▶ [Given problem 1]: According to the market report below, what was the euro's highest level against the dollar, and since when was it the highest?

The US Dollar index dropped to 103.46, its weakest level since Sept. 1, after a nearly 2% decrease last week, marking the largest weekly percentage drop since mid-July.

Recent data has indicated a slowdown in the economy and inflation pressures, leading markets to rule out any further Fed rate hikes. However, fears of a sharp recession are not yet prevalent.

The economic calendar is relatively light due to the shortened work week in the U.S. with the Thanksgiving Day holiday on Thursday. Markets are now speculating on when the Fed may begin to cut rates, with a greater than 50% chance of a cut of at least 25 basis points by May, according to CME’s FedWatch Tool.

The euro has been strengthening against the softer greenback, reaching its highest level since Aug. 30 at $1.0945, while the yen firmed to a 6-1/2-week high of 148.09 per dollar.

In addition, Moody’s unexpectedly upgraded the outlook on Italy’s ‘Baa3’ sovereign rating to stable from negative and upgraded Portugal’s rating by two notches to ‘A3’.

Overall, the markets are closely watching for any signals on the central bank’s policy path, with scheduled speeches from Federal Reserve Bank of Richmond President Thomas Barkin and the release of minutes from the Fed’s latest meeting.

▶ [Source material]:
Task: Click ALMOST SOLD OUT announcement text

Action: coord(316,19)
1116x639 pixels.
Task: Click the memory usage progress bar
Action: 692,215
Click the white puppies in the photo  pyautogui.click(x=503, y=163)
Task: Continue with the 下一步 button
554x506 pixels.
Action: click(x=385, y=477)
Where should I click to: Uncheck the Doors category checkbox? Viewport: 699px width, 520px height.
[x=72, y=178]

==

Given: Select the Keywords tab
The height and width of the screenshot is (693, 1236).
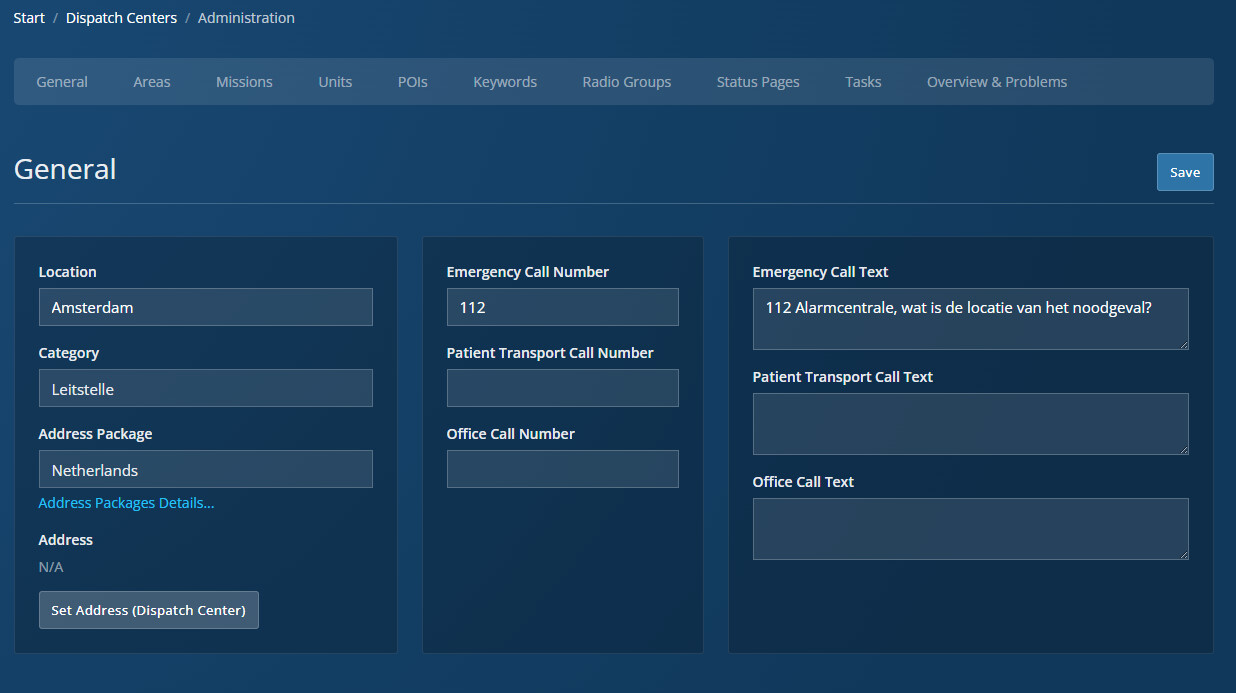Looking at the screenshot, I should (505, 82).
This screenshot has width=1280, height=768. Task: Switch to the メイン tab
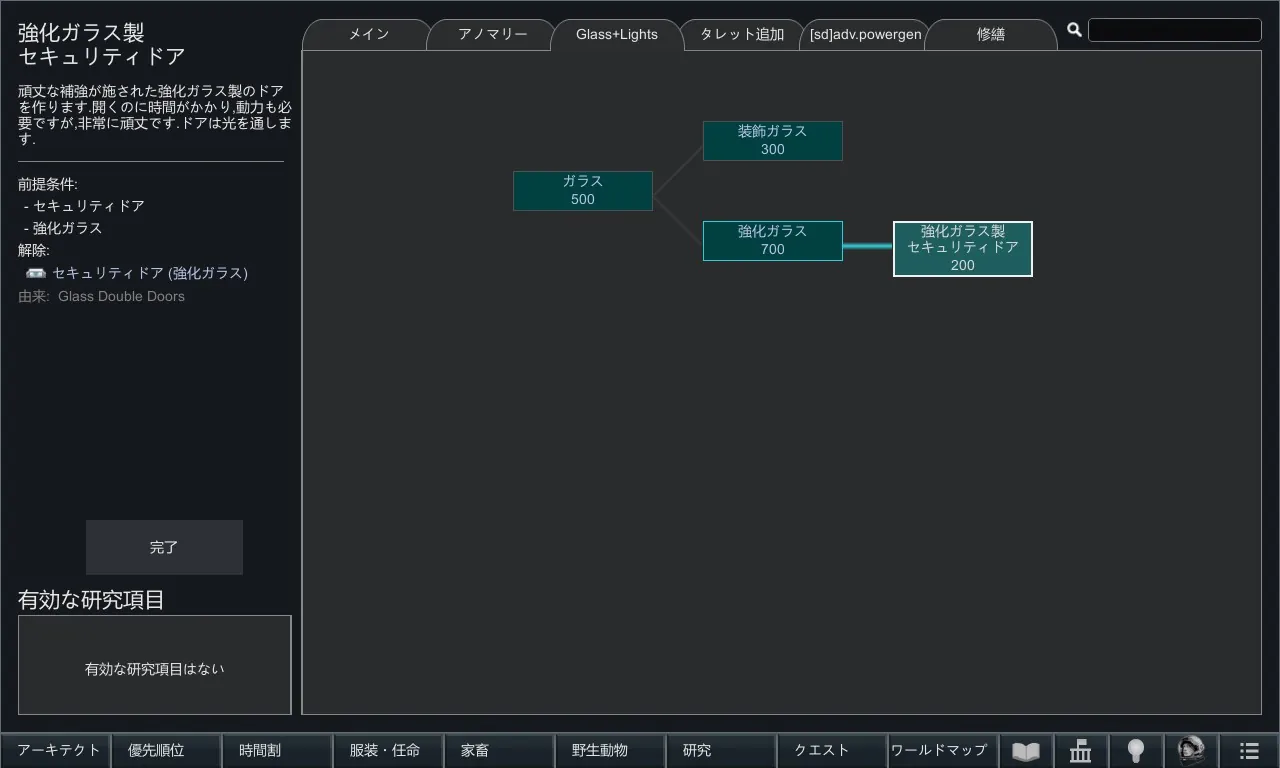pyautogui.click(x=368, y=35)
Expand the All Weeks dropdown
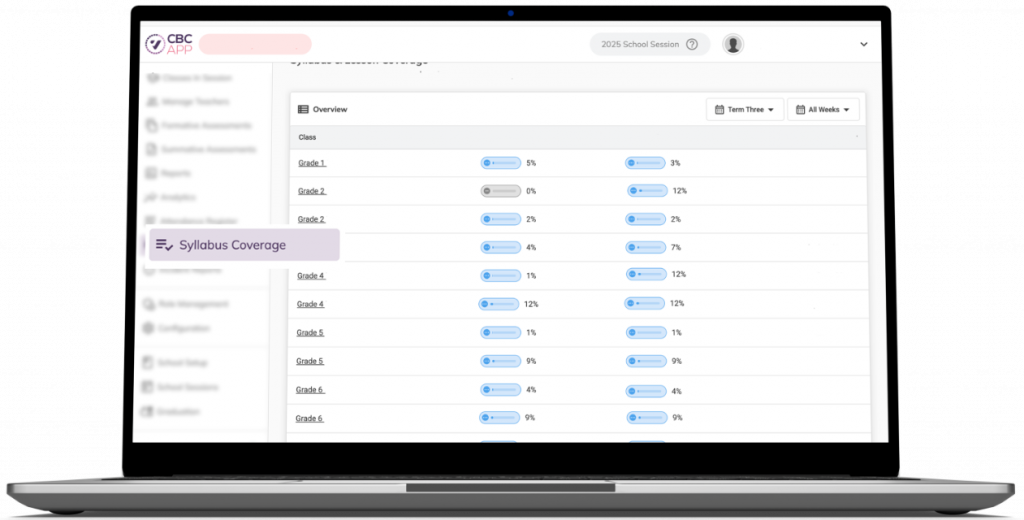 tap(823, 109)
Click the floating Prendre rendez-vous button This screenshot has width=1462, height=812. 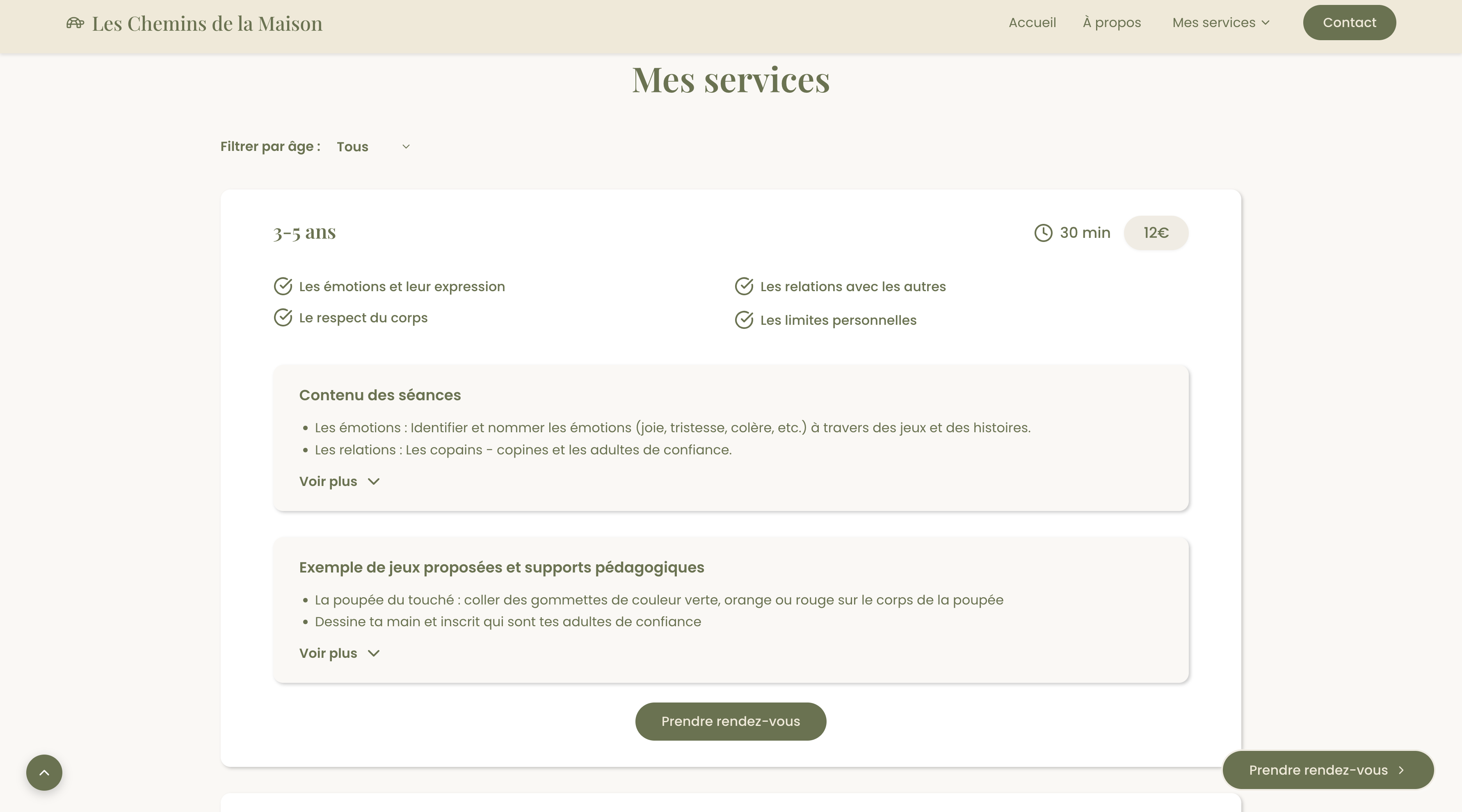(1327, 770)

* * *

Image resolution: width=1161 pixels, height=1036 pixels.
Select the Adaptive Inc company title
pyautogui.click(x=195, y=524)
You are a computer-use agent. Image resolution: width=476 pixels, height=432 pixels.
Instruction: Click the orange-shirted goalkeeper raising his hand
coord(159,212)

▶ [Given problem 2]: Reproduce the lines of the records starting at the line containing "Task: Click ALMOST SOLD OUT announcement text" and ending at the line containing "Click the white", both included.

▶ [Full answer 1]: $1.0945, its highest level since Aug. 30.

▶ [Full answer 2]:
Task: Click ALMOST SOLD OUT announcement text

Action: coord(316,19)
1116x639 pixels.
Task: Click the memory usage progress bar
Action: 692,215
Click the white puppies in the photo  pyautogui.click(x=503, y=163)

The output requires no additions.